Document text:
━━━━━━━━━━

This is a small thing, really. But it still bugs me. I'm talking about those traffic light sensors in bike lanes that don't do anything. Those wire loops in the pavement are supposed to activate the traffic signals for cyclists when no cars are present. Maybe they do this some of the time, but in my experience they usually don't.
A good place to test this is the signal, installed last year, at Oak Street and Ninth Avenue in Albany. The signal will be needed after Lowe's builds its planned store on that corner, which is supposed to happen in 2015. Until then, there's not much traffic on Oak, especially on weekends.
So if you ride your bike to the intersection from the south on a Saturday, say, hoping to cross Ninth with the light, you are out of luck. You can stand right on top of the loop, lean your bike left and right, and wait. You're going to wait until a car comes along and stops beside you.
While you are waiting, now and then a car will want to turn left on Ninth from the other direction, and it gets the go-ahead after a few seconds. But if you are waiting for green on your side of the street, you might as well be waiting for Godot.

━━━━━━━━━━

Supplied data:
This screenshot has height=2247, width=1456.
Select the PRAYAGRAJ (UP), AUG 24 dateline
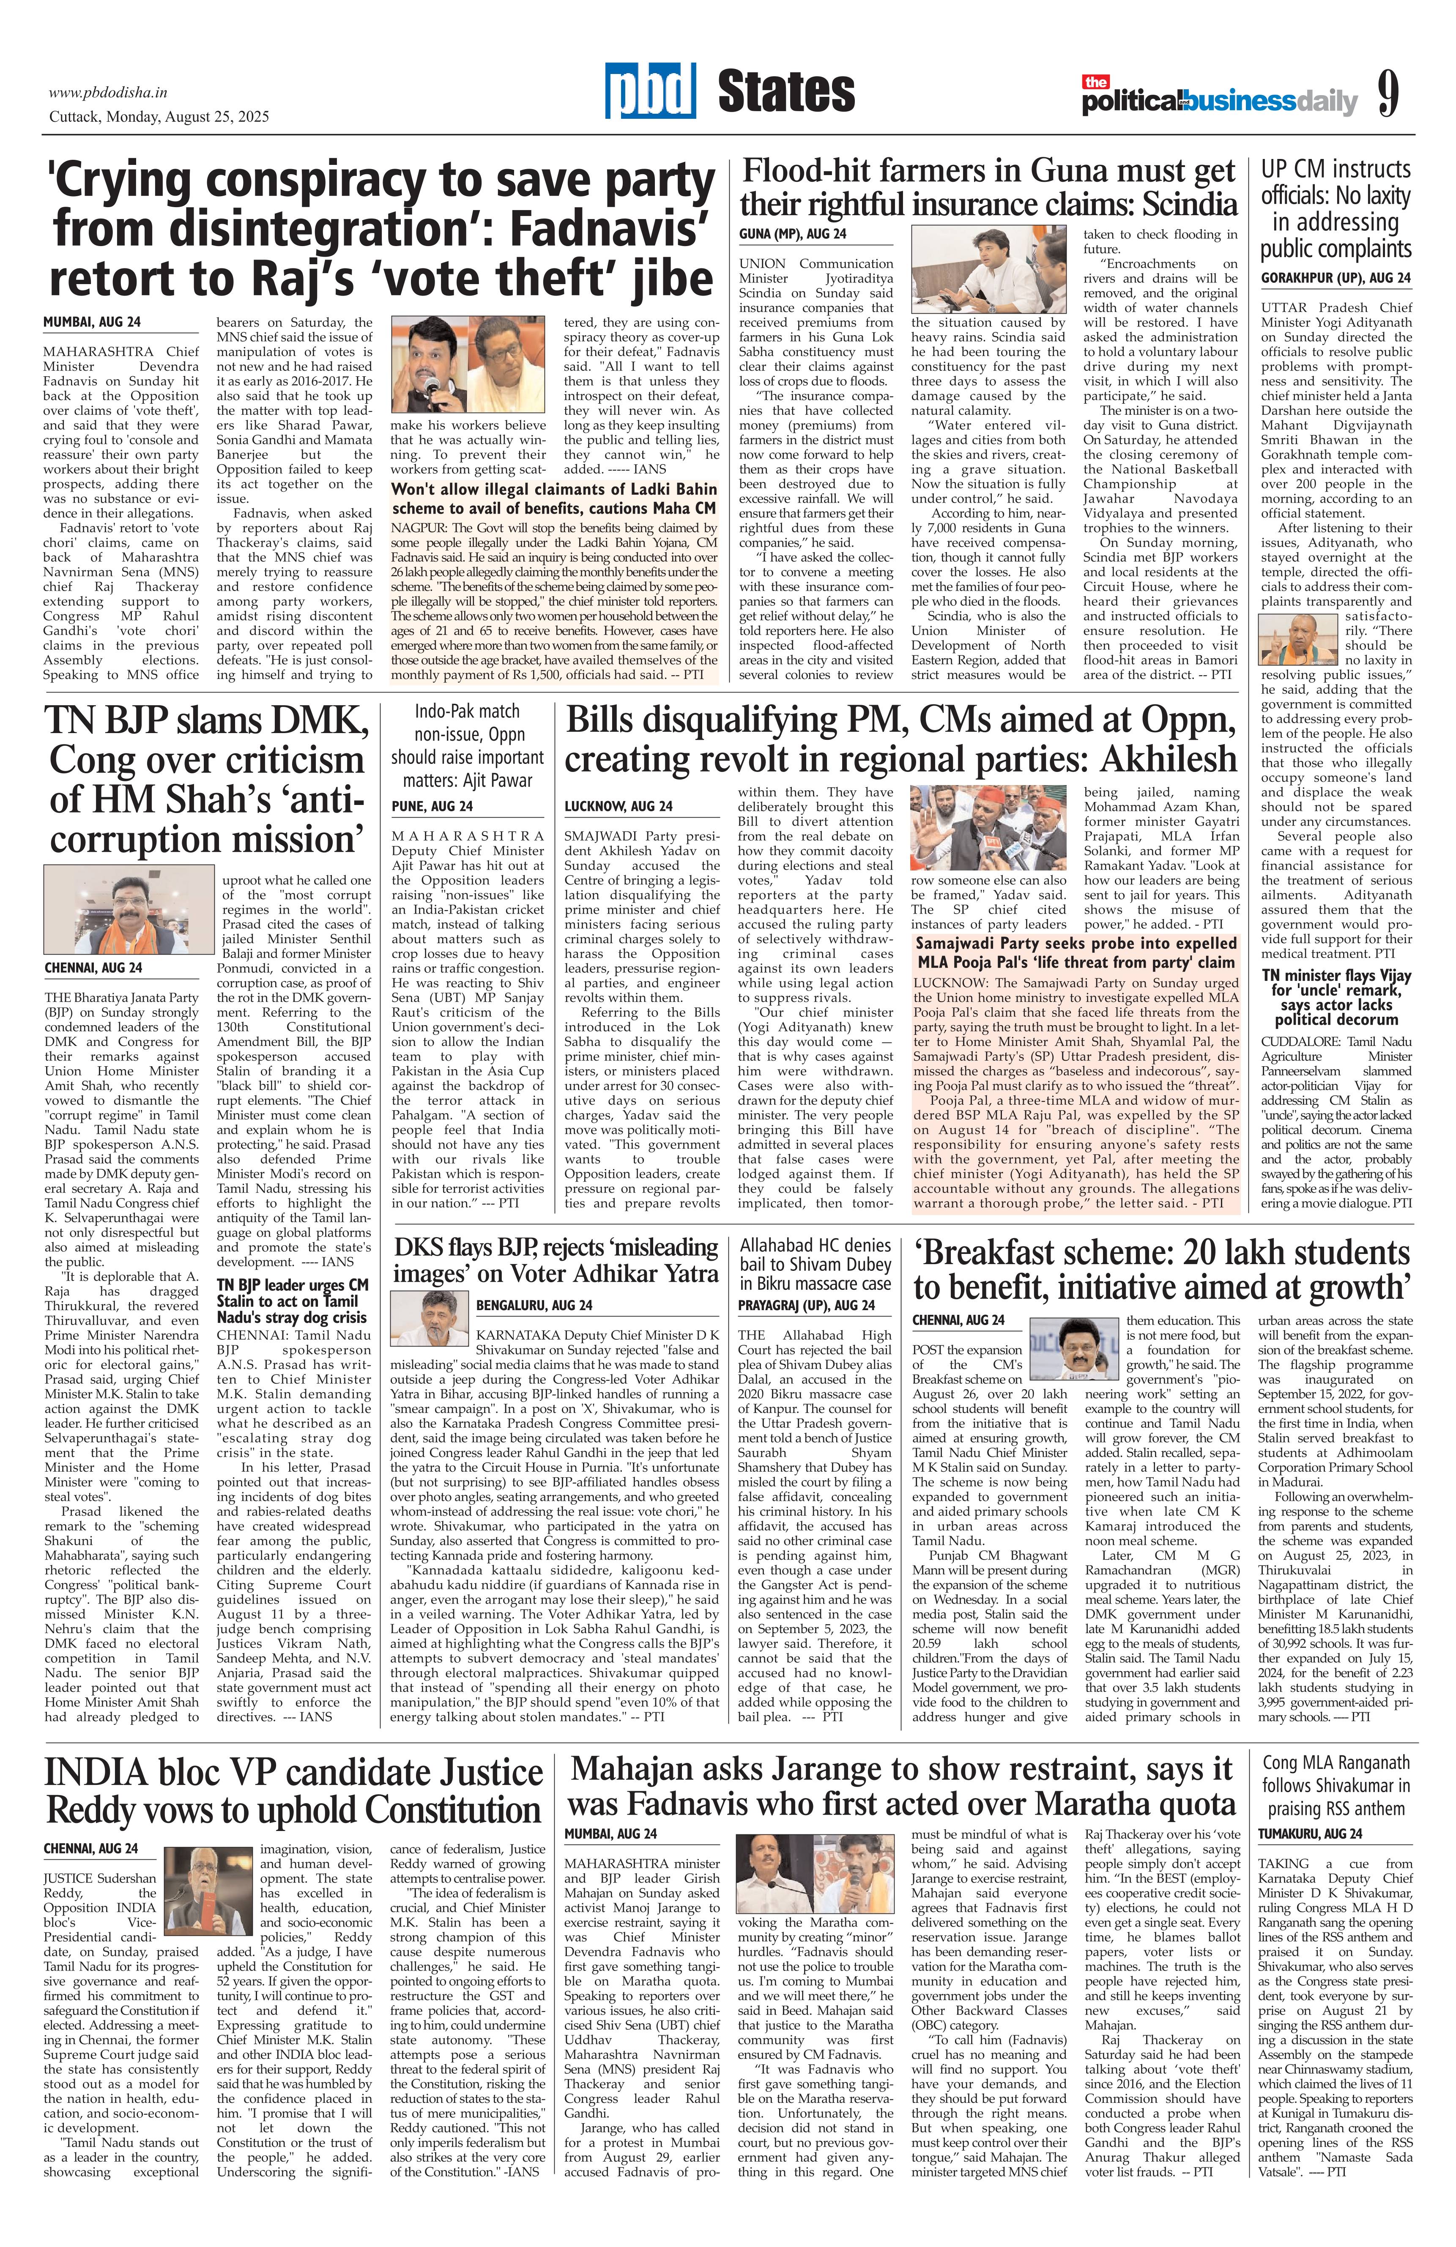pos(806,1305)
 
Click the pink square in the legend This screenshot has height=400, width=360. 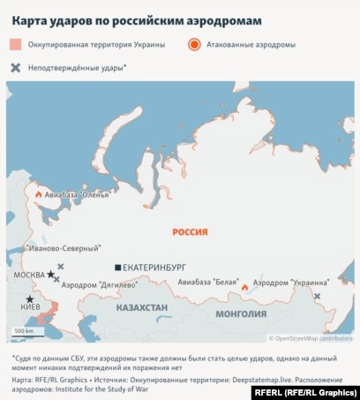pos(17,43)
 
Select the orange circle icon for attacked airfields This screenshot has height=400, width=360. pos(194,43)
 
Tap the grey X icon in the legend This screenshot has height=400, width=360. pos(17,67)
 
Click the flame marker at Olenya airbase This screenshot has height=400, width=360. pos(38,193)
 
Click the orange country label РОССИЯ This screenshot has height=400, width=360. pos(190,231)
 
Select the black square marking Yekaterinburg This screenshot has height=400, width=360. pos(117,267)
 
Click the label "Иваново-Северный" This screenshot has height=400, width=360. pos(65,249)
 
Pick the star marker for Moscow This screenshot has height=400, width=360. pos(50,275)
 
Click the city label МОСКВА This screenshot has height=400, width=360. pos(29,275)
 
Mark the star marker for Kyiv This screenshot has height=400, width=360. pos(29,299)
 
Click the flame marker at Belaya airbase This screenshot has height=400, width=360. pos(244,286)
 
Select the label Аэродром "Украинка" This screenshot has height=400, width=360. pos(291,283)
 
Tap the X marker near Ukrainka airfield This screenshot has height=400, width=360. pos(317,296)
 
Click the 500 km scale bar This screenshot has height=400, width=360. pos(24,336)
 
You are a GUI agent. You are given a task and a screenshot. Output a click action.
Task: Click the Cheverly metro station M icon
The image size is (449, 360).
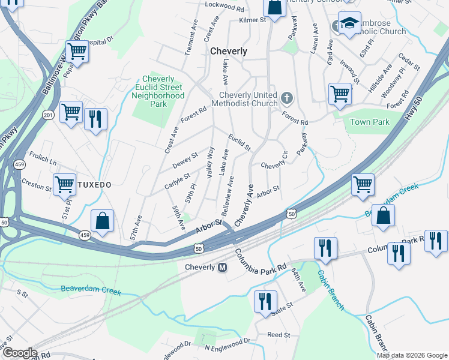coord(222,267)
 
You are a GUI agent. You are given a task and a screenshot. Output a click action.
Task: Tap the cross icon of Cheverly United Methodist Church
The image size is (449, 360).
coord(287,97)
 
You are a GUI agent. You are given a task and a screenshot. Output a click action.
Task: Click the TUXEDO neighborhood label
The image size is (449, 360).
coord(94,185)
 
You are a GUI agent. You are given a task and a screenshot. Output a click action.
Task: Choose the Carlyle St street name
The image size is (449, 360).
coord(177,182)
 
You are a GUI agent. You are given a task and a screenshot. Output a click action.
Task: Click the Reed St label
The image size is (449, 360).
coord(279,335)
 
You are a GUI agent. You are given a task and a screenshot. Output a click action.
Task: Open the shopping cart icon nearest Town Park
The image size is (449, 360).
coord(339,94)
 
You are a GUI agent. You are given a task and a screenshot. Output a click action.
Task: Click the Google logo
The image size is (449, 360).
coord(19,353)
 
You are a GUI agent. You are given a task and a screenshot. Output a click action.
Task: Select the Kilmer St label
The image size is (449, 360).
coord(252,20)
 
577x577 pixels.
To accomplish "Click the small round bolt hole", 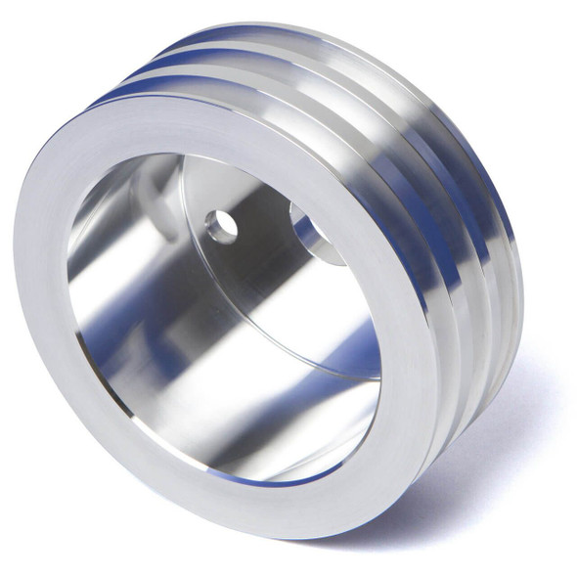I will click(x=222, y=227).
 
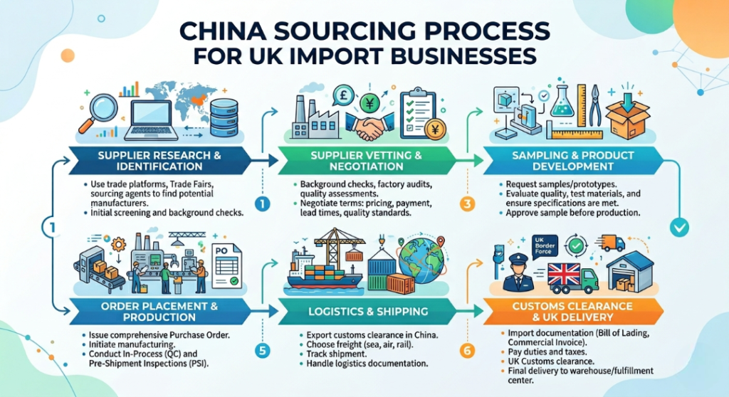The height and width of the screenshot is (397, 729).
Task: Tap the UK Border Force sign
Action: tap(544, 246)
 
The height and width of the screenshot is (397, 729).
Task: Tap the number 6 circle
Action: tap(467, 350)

━━━━━━━━━━

Objective: Summarize the piece on bike-lane signal sensors in two sentences. The items are separate material with no connection to the piece on bike-lane signal sensors.

Problem solution: Wire loops in bike lanes are meant to trigger traffic signals for cyclists when no cars are present, but in the writer's experience they usually don't. At the Oak Street and Ninth Avenue signal in Albany, a cyclist coming from the south on a quiet weekend must wait for a car to pull up alongside before getting a green light, even while left-turning cars from the other direction get the go-ahead within seconds.